City Paper is not for tourists
Dance Place: Hyman M. Perlo Studio
Sunday, July 12 at 4:30 p.m. Thursday, July 16 at 6:15 p.m. Wednesday, July 22 at 6:30 p.m. Saturday, July 25 at 2:30 p.m.
They say: One woman’s witty, unabashedly honest account of a gentrifying DC neighborhood. A hilarious, provocative deconstruction of race and class that redefines the nature of community and implicates Gabriel as an agent of change, for better or worse.
Joe’s take: I am the Gentry succeeds admirably at talking comfortably about uncomfortable topics — race, class, money, education, and the ways they all play into the story of Washington, D.C. gentrification in the first 15 years of the 21st century.
The first word in the title of Cara Gabriel’s one-woman show is just as important as the last one, though. This show isn’t an interrogation or indictment of gentrification writ large, and it has no prescriptions. It’s the poignant, episodic, and often very funny story of one well-educated white woman from upstate New York who moved to the north side of H St. NE in the early 2000s — “before Whole Foods moved in,” the program notes — because she and her husband couldn’t afford a house in the classier parts of Capitol Hill.
Gabriel is often the villain in her own stories, or at least the cad or the snob. She turns up her nose at the chicken bones and takeaway boxes her mostly black neighbors leave strewn along the streets. She’s desperate for the local Chinese-pizza-and-sub shops to go out of business and be replaced by a Trader Joe’s. She’s horrified when her husband allows a local, toothless crack whore to use their bathroom.
But she also cares deeply about her neighbors, knows their stories, and visits with them each time she walks her beagle. They address her as one of “us” when they talk about the other gentrifiers moving in, one by one, driving up property values and forcing them from the homes they’ve lived in for generations. She’s not preoccupied with race and class but it keeps punching her in the face. She’s hyperaware that a mere accident of birth has given her far more opportunities than most of her neighbors ever knew. She’s anguished when she contemplates moving so her daughter can be in a better school district and have those same opportunities denied her neighbors’ children.
The show is set on a simple stage meant to be Gabriel’s front porch, decorated with a portable CD player and the “Hammer” baseball bat her husband once wielded when they were fending off a local pit bull. Before the opening night performance, she casually offered to pour water for audience members as if they were guests visiting her home.
I am the Gentry occasionally turns to extended metaphors to explain Gabriel’s neighborhood and its inhabitants, and, though far from corny, these are some of the show’s weaker moments. Gabriel is at her best when simply observing the world around her and her feelings about it rather than trying to explain what it all means. Another minor weakness is that Gabriel carries a script with her throughout the show, though it seems barely necessary. She knows the lines so well and speaks so fluidly she often seems to forget the script is there, and the audience does as well.
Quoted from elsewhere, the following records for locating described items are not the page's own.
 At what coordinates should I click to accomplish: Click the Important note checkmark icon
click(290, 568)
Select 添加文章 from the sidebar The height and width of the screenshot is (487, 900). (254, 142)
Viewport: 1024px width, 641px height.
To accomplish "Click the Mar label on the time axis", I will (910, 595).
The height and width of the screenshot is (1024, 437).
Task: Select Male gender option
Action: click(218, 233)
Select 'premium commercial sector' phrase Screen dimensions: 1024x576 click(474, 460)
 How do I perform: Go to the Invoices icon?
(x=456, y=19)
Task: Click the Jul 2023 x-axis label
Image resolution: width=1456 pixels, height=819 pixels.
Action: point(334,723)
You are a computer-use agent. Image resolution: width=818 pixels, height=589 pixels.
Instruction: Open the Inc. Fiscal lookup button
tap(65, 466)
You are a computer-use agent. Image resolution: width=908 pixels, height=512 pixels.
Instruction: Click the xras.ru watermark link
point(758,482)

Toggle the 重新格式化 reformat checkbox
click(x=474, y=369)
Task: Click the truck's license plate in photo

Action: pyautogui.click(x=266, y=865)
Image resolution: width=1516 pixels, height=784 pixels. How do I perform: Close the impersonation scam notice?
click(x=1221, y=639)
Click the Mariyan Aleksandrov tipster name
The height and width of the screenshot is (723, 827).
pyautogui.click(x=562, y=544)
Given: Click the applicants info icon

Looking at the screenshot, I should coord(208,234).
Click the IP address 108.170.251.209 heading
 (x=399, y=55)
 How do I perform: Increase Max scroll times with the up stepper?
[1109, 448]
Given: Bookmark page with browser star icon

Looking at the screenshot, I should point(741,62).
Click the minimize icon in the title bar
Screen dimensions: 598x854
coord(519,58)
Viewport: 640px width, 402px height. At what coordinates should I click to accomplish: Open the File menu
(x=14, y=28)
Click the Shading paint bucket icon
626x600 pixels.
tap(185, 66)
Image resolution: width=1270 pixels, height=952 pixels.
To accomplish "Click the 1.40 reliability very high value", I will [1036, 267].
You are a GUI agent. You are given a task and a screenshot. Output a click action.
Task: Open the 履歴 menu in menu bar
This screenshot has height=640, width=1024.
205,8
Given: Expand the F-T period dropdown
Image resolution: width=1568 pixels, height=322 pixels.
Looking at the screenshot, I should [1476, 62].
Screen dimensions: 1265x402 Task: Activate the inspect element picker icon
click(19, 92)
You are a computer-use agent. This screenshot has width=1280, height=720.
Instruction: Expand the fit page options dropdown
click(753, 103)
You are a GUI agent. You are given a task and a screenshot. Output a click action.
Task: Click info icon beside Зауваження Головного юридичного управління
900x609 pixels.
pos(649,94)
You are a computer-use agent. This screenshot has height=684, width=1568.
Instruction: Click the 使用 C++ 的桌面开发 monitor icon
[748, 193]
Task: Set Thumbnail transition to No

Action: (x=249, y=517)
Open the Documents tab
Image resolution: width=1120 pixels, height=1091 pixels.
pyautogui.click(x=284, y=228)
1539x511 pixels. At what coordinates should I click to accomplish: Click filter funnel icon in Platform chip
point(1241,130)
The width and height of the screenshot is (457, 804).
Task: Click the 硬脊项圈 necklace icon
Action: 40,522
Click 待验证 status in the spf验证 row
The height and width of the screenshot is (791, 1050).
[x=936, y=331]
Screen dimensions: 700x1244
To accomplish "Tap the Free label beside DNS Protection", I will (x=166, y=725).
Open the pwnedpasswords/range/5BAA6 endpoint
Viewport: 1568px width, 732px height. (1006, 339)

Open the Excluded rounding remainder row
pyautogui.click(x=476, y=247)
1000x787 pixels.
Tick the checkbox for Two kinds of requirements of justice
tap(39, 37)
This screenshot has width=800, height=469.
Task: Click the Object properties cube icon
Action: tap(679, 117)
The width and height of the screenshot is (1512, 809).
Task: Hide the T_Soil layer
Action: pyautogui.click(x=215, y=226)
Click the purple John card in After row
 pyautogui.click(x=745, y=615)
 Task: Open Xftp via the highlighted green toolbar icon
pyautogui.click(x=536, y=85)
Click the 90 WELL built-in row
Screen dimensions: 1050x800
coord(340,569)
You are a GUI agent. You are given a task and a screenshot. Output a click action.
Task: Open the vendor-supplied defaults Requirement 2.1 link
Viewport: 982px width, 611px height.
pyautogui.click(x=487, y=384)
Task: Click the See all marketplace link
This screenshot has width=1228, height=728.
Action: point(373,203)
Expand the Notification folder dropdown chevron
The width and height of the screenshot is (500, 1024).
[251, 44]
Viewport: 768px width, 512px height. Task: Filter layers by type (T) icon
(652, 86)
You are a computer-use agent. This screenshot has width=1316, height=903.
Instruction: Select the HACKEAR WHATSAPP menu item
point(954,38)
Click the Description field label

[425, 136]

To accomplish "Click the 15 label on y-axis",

Probably the best endorsement for I am the Gentry came at the end of the opening night performance, when Gabriel invited the audience to talk for the last 15 minutes before the next performance rushed in. The (almost wholly white) audience spoke fluidly and freely, sometimes angrily, and seemingly honestly about gentrification on H Street and Brookland, where the show is staged — times they’d been gentrifiers, why they left, and whether an almost entirely white room could really make sense of these questions.
See it if: You’re looking for an honest and funny take on race and class in the District.
Skip it if: The phrase “honest and funny take on race and class in the District” makes you want to yawn, scream or pull your hair out.